Pixel coordinate grounding data

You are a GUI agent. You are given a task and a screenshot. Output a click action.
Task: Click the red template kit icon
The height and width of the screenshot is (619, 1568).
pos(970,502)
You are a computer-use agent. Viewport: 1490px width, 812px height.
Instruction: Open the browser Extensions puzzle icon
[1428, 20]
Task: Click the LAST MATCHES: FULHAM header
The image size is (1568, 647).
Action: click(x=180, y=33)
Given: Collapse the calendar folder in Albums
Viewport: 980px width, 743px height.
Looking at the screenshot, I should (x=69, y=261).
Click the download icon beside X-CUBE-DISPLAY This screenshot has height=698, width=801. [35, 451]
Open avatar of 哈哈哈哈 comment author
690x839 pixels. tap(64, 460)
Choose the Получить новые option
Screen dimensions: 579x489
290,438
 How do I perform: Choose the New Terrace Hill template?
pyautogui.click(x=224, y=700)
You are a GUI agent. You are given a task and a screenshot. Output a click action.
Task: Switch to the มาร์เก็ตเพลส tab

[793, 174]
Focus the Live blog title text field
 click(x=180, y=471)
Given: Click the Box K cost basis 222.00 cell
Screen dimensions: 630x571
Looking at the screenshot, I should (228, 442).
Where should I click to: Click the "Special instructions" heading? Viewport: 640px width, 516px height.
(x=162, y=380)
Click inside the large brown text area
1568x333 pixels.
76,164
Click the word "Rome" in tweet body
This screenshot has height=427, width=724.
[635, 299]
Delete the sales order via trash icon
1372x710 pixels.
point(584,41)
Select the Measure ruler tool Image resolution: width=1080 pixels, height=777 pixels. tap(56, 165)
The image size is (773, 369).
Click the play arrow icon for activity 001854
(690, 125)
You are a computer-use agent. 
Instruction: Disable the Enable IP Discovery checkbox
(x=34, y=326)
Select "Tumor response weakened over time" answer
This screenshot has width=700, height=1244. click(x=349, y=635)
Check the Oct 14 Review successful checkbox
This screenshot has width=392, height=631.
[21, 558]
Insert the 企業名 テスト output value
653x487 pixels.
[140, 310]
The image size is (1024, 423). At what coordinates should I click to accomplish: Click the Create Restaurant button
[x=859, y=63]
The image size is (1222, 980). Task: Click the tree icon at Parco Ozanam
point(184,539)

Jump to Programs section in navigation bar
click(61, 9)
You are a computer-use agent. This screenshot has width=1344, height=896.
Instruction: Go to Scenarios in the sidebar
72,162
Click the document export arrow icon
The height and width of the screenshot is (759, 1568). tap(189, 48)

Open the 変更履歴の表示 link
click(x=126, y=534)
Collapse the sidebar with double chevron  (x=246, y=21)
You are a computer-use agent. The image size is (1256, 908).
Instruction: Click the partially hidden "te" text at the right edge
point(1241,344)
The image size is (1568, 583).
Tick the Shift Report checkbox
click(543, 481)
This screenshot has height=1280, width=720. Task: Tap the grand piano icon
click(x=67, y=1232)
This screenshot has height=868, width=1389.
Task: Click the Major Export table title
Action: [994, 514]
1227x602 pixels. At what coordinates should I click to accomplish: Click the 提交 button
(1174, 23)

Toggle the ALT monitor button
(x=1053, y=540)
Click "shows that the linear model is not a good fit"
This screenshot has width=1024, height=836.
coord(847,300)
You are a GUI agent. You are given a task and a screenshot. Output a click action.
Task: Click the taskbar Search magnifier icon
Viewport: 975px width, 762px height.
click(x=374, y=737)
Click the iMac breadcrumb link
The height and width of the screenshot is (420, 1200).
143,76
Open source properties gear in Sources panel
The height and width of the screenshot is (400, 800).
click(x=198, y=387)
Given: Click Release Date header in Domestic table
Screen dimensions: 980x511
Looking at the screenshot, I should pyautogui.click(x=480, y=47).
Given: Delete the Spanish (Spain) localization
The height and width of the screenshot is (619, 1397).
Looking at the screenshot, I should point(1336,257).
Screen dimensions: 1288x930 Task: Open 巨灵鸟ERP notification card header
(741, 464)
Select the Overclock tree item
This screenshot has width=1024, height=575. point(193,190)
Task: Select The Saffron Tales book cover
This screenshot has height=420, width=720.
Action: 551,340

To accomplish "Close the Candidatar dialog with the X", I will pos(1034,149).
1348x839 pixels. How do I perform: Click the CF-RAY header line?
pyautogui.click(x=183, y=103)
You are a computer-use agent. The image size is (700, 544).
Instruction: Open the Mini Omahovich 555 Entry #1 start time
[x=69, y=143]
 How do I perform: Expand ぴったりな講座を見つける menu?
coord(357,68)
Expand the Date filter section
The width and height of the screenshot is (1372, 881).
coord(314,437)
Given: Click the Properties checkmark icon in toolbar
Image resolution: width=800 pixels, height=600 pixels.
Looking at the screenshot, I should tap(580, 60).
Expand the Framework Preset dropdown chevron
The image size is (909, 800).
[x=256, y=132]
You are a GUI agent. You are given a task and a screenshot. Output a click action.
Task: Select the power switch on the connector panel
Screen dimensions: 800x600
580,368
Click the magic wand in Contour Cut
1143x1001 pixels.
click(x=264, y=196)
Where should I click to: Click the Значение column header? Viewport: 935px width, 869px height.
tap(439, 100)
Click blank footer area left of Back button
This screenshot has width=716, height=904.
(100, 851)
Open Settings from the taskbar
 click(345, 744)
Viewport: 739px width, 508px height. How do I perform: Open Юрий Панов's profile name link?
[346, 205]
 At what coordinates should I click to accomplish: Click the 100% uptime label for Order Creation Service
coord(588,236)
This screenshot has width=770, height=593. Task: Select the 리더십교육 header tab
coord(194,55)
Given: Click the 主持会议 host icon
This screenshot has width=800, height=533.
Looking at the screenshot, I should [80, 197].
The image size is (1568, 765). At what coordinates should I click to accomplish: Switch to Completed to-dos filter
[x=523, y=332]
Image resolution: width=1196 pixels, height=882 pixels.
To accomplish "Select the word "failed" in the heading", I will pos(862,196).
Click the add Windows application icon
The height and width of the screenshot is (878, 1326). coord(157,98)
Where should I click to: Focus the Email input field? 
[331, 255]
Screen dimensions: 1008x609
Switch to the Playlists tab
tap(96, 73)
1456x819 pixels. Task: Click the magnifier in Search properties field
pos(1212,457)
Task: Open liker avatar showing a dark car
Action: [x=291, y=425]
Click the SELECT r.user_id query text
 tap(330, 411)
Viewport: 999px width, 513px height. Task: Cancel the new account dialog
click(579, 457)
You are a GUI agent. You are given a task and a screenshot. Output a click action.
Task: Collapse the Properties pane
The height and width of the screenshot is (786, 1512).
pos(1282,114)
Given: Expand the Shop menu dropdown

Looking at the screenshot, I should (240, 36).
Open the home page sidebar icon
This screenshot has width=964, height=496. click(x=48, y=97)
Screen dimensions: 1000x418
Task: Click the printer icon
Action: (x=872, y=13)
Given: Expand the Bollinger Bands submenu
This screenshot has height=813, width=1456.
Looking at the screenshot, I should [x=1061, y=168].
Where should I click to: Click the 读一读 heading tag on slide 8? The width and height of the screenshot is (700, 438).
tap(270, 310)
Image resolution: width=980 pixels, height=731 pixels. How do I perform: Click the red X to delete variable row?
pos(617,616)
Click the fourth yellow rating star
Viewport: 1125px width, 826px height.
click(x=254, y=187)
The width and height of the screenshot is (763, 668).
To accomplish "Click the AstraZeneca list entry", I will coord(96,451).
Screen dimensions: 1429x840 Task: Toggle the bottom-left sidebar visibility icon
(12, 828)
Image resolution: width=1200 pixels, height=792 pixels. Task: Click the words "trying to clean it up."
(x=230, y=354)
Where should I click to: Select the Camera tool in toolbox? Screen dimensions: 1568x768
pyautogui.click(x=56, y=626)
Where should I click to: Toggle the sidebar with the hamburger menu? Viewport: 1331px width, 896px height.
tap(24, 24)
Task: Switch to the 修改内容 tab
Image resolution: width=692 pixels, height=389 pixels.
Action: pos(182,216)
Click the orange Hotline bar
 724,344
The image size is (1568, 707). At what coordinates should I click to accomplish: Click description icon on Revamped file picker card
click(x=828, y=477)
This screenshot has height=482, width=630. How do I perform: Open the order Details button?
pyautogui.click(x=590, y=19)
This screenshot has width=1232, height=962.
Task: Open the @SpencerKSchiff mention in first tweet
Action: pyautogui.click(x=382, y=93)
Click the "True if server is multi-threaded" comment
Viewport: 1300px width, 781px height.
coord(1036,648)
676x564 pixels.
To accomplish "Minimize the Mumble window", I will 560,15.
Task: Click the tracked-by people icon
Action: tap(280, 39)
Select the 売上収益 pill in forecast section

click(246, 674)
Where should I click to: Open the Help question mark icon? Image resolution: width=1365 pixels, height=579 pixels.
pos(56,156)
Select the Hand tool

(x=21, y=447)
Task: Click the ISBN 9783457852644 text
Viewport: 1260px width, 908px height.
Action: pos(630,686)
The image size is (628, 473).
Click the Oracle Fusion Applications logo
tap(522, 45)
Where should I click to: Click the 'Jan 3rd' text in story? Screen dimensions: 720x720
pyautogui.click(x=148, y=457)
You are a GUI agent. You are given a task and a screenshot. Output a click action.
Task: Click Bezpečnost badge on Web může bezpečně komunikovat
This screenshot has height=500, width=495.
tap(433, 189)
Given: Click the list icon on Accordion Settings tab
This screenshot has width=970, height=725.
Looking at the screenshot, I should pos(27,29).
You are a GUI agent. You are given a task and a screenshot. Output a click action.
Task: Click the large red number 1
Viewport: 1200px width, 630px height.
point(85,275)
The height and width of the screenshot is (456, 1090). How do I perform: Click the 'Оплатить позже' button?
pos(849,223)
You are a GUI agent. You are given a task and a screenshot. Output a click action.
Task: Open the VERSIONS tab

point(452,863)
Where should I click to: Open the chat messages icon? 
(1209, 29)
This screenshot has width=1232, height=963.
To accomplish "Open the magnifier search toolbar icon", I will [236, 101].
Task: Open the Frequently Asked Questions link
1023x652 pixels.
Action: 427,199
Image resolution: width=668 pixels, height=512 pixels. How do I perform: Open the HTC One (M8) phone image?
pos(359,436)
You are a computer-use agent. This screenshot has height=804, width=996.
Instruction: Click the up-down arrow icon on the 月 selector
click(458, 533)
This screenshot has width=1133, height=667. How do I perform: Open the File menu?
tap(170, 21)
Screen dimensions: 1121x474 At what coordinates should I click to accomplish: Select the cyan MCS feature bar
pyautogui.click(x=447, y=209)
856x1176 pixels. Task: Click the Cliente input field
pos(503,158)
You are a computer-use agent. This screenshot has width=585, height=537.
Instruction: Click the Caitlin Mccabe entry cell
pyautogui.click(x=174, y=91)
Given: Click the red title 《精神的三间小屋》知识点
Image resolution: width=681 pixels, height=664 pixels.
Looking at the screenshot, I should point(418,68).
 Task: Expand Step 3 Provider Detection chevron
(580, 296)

• **Exercise**: Scan the entries above for the word "toolbar". Report the lines that hold it.

• **Reply to the task**:
Given: Click the Properties checkmark icon in toolbar
To accomplish "Open the magnifier search toolbar icon", I will [236, 101].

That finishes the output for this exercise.